| Malaysiatagebuch 26.4 - 3.5.07 |
Geschrieben von Sandra & Thomas | |
| Thursday, 3. May 2007 | |
Fast gestress verlassen wir im mittleren Nachmittag Hufis Appartement in Singapore - wollten bevor endlich wiedermal unser Newsletter versenden worauf sich auch gleich Familie Huessi am Skype Videotelefon zeigte und wir sie endlich wieder mal sehen koennen um mit ihnen schwatzen - Skype sei dank, wirklich eine super Erfindung. Wir steigen in den oeffentlichen Bus CW2, der uns fuer S$ 2.40 ueber den Causeway nach Johor Bahru in Malaysia bringen soll, nur eine Stunde Fahrt und man spart meistens 2/3 des Buspreises ab Singapore..

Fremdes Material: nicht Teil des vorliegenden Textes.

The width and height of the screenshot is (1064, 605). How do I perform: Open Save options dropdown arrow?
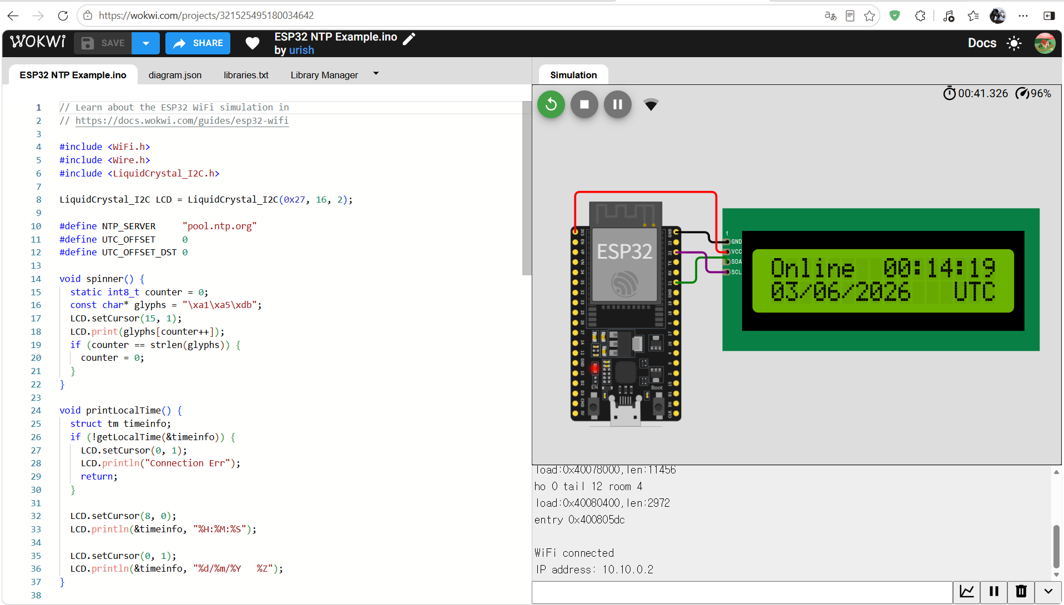coord(145,43)
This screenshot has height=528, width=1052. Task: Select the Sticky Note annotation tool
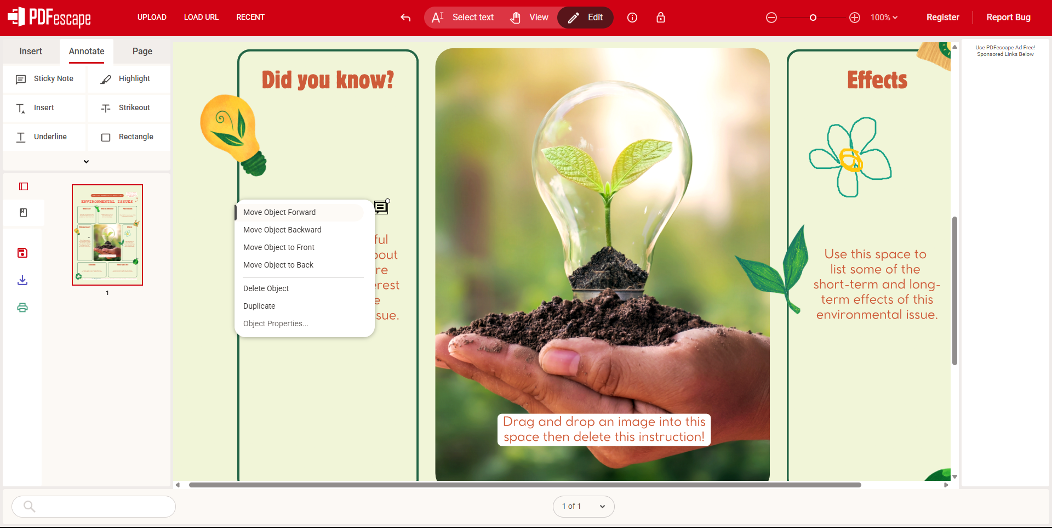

In Melaka ist dann aber nichts von Piraten zu sehen, ganz im Gegenteil. Es ist ein ruhiges Staedtchen, einige alte Gebaude aus der europaeischen Zeit ein Chinatown und ein wirklich little Little India. Sonst gibt es hier fuer uns nicht viel zu sehen. In unserem gemuetlichen Guesthouse haben wir fuer 10 Franken ein eigenes Zimmer bezogen und nuetzen dieses in der Woche auch voll aus - es ist bruetend heiss, der Deckenventilator lauft auf hochtouren und wir liegen haufig auf unserem Bett und lesen, lesen und lesen noch mehr..... zur Abkuehlung und Tapetenwechsel benutzen wir ab und zu das nebenangelegene Einkaufszentrum - wie ueberall in Malaysia super freundliche und warmherzige Menschen und megakalte Klimaanlagen....welch Gegensatz...... Noch eine weitere Ueberraschung erfahren wir waehrend diesen Tagen in Melaka.... Per wird im November 07 Papa, das ging aber ploetzlich schnell - wir gratulieren herzlich!
Ubers Internet buchen wir uns im Tunehotel ein Doppelzimmer - hmmmm mit allen Gebuehren und Taxen ist es dann ploetzlich etwas mehr aber fuer Fr. 10 immer noch viel guenstiger als jede Gueshouse hier in der Hauptstadt.
Wir planen hier als unsere Reise nach Australien, usw. und checken am 4. Mai morgens um 4 Uhr aus um mit der Hoteleigenen Airline in die Philppinen zu fliegen. |

Ein Hotel fuer 9.99 Malaysische Ringit (ca. 3.50 Fr.), erst seit 6 Tagen offen, stylisch, gratis Internet, nette Reception, mitten in einer Hauptstadt - sogar eigenes Bad und WC (seltener fuer uns) - Das muessen wir doch ausprobieren.